Given problem: Rewrite the lines below, changing every "The image size is" to "The screenshot size is" and leaving everything else as it is.

[Lines of data]

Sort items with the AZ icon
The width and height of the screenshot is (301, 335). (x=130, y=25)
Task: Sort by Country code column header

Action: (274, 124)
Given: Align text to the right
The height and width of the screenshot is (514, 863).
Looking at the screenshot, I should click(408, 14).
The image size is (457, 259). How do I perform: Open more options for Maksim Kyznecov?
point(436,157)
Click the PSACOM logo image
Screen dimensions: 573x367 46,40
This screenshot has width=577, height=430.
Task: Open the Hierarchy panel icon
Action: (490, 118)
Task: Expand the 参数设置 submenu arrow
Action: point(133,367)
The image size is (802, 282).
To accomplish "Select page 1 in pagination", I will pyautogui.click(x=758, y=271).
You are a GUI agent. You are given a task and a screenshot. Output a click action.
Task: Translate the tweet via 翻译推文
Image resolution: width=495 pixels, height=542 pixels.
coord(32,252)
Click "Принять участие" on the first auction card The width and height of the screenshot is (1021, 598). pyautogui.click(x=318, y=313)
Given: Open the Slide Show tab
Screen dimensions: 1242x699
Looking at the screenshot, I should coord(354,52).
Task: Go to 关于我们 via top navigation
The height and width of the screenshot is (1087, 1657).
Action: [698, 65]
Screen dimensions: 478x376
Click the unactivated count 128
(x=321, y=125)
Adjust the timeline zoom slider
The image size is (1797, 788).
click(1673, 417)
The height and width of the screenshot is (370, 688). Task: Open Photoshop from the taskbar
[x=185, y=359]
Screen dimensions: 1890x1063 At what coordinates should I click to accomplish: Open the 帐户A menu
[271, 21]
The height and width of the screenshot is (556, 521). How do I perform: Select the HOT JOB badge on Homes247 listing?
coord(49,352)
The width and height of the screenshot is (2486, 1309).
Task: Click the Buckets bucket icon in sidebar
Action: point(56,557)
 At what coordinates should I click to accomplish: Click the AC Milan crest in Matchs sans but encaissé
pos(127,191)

Complete answer:
Sort items with the AZ icon
The width and height of the screenshot is (301, 335). (x=130, y=25)
Task: Sort by Country code column header

Action: (274, 124)
Given: Align text to the right
The height and width of the screenshot is (514, 863).
Looking at the screenshot, I should click(408, 14).
The screenshot size is (457, 259). How do I perform: Open more options for Maksim Kyznecov?
point(436,157)
Click the PSACOM logo image
Screen dimensions: 573x367 46,40
This screenshot has width=577, height=430.
Task: Open the Hierarchy panel icon
Action: (490, 118)
Task: Expand the 参数设置 submenu arrow
Action: point(133,367)
The screenshot size is (802, 282).
To accomplish "Select page 1 in pagination", I will pyautogui.click(x=758, y=271).
You are a GUI agent. You are given a task and a screenshot. Output a click action.
Task: Translate the tweet via 翻译推文
Image resolution: width=495 pixels, height=542 pixels.
coord(32,252)
Click "Принять участие" on the first auction card The width and height of the screenshot is (1021, 598). pyautogui.click(x=318, y=313)
Given: Open the Slide Show tab
Screen dimensions: 1242x699
Looking at the screenshot, I should coord(354,52).
Task: Go to 关于我们 via top navigation
The height and width of the screenshot is (1087, 1657).
Action: [698, 65]
Screen dimensions: 478x376
Click the unactivated count 128
(x=321, y=125)
Adjust the timeline zoom slider
The screenshot size is (1797, 788).
click(1673, 417)
The height and width of the screenshot is (370, 688). Task: Open Photoshop from the taskbar
[x=185, y=359]
Screen dimensions: 1890x1063 At what coordinates should I click to accomplish: Open the 帐户A menu
[271, 21]
The height and width of the screenshot is (556, 521). How do I perform: Select the HOT JOB badge on Homes247 listing?
coord(49,352)
The width and height of the screenshot is (2486, 1309).
Task: Click the Buckets bucket icon in sidebar
Action: point(56,557)
 At what coordinates should I click to accomplish: Click the AC Milan crest in Matchs sans but encaissé
pos(127,191)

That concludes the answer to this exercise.